0

I noticed that when I run a RegEx expression, it has inconsistent index positions of results when run in another machine. Am I missing something here...

Give this sql statement:

var sqlStatementRaw = $@"
--GO inline comment
CREATE PROC table1
AS
    SELECT 1;
GO

/*
GO in inline comment block
*/

CREATE PROC table2
AS
    SELECT 1;
GO

/* multiline comment block
GO
*/

CREATE PROC table3
AS
    SELECT 1;
";

And this pieace of code:

var resultList = new List<CommentAnalyzerResult>();

//all comments
//https://stackoverflow.com/questions/7690380/regular-expression-to-match-all-comments-in-a-t-sql-script/33947706#33947706
var regex = new Regex(@"/\*(?>(?:(?!\*/|/\*).)*)(?>(?:/\*(?>(?:(?!\*/|/\*).)*)\*/(?>(?:(?!\*/|/\*).)*))*).*?\*/|--.*?\r?[\n]", RegexOptions.Singleline | RegexOptions.CultureInvariant);

var match = regex.Match(sqlStatementRaw);
while (match.Success)
{
    var commentBlock = new CommentAnalyzerResult { Text = match.Value, Start = match.Index, End = match.Index + match.Length };
    resultList.Add(commentBlock);

    match = match.NextMatch();
}

Machine 1 results:

## results from my win10/x64 machine
Environment.OSVersion.Platform: Win32NT, Microsoft Windows NT 10.0.18362.0
Environment.NewLine.byteCount: 2

sqlStatementRaw.byteCount: 251

commentText.byteCount: 21
startPosition: 2, stopPosition: 23

commentText.byteCount: 34
startPosition: 75, stopPosition: 109

commentText.byteCount: 34
startPosition: 165, stopPosition: 199

Machine 2 results:

## results in AppVeyor Agents - Previous Visual Studio 2019 Image
Environment.OSVersion.Platform: Win32NT, Microsoft Windows NT 10.0.17763.0
Environment.NewLine.byteCount: 2

sqlStatementRaw.byteCount: 228

commentText.byteCount: 20
startPosition: 1, stopPosition: 21

commentText.byteCount: 32
startPosition: 68, stopPosition: 100

commentText.byteCount: 32
startPosition: 149, stopPosition: 181


EDIT:
- One machine is my Windows 10 dev machine and other is AppVeyor Build Image with VS2019
- Using .NET Core 3.0, both machines are 64-bit. The tests are run via MsTest drivers.

WORK TO COMPLETE ->
In the forum post, what byte count is reported for sqlStatementRaw on the AppVeyor build image?

GIVEN INFORMATION ->

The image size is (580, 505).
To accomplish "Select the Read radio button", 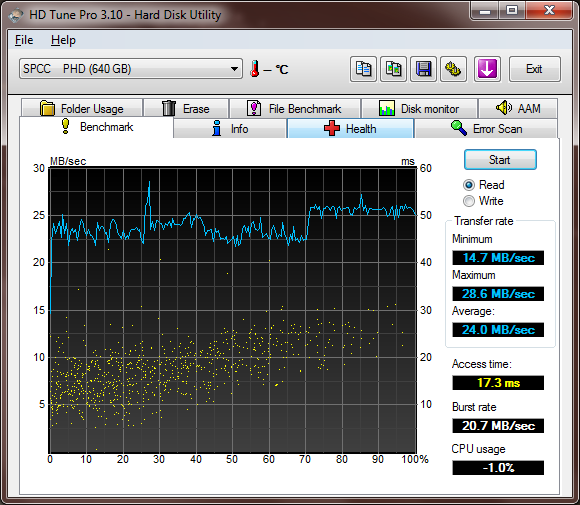I will click(469, 185).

SOLUTION BELOW ->
228